Amanda Allison, customer service administrator for Mercantile Bank, said police visited the facility to view the video.

"It showed that Miss Clara had an umbrella. It was in her purse when she came in. At the counter, it was in her hand," Ms. Allison said Tuesday.

According to James Giambruno, a public information officer with the St. Petersburg Police Department, Mrs. Woodard was arrested on June 13 and charged with shoplifting the umbrella. Three days later, though, the arresting officer filed another report indicating that she had spoken with Ms. Allison and had seen the bank video of Mrs. Woodard showing what appeared to be the black umbrella the woman had been accused of stealing.

"This information will be forwarded to the state attorney's office," Giambruno said early Tuesday. "We can't drop the charges. The state attorney has to do that."

Retailers' vigilance, said Sarah Scheuer of the National Retail Federation in Washington, D.C., has grown because of heavy losses due to stealing.

Figures published by her organization in May 1999 showed that 48.3 percent of inventory shrinkage in grocery stores is attributed to employee theft. Scheuer added that 37.1 percent is attributed to shoplifting and the remainder to administrative error and vendor fraud.

"According to the University of Florida's 1998 National Retail Security Survey, retailers lost $8.9-billion to shoplifting alone," said Bruce Van Kleeck, vice president of retail operations at the National Retail Federation.

However, said Van Kleeck, such losses do not "give retailers any excuse to stop an innocent customer."

He added that most retailers are extremely careful before they accuse any customer of stealing and usually apologize promptly if an error is made.

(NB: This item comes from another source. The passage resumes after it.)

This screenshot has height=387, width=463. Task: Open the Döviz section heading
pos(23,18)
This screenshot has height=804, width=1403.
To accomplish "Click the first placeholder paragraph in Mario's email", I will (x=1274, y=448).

The Winn-Dixie store at which Mrs. Woodard has been a regular customer appears to have a higher rate of shoplifting than at least two of the chain's other St. Petersburg stores. According to the St. Petersburg Police Department, 40 people were arrested for shoplifting at the downtown store between Jan. 1 and June 17 this year.

In comparison, said Giambruno, the Winn-Dixie supermarket at 1049 62nd Ave. N had one shoplifting arrest for the same period and the store at 11100 Fourth St. N., just four.

As Mrs. Woodard thinks about the past week, she says what happened to her could happen to anyone.

"It's like somebody died in your family that you were close to," she said. "A person should be able to prove themselves."

But those who have known her for years, say Mrs. Woodard already has done so.

"I would trust her before I would trust anyone else," said Katherine Safford, who lives in Bayfront Tower, where Mrs. Woodard has worked as her maid since 1979.

"She's just been a loyal person to me. She would never, ever take anything."

Added Bette Emory, another Bayfront resident and longtime employer of Mrs. Woodard.

"Clara has a lot of friends. They just picked on a person who is just known to be as honest as the day is long. You just trust her implicitly."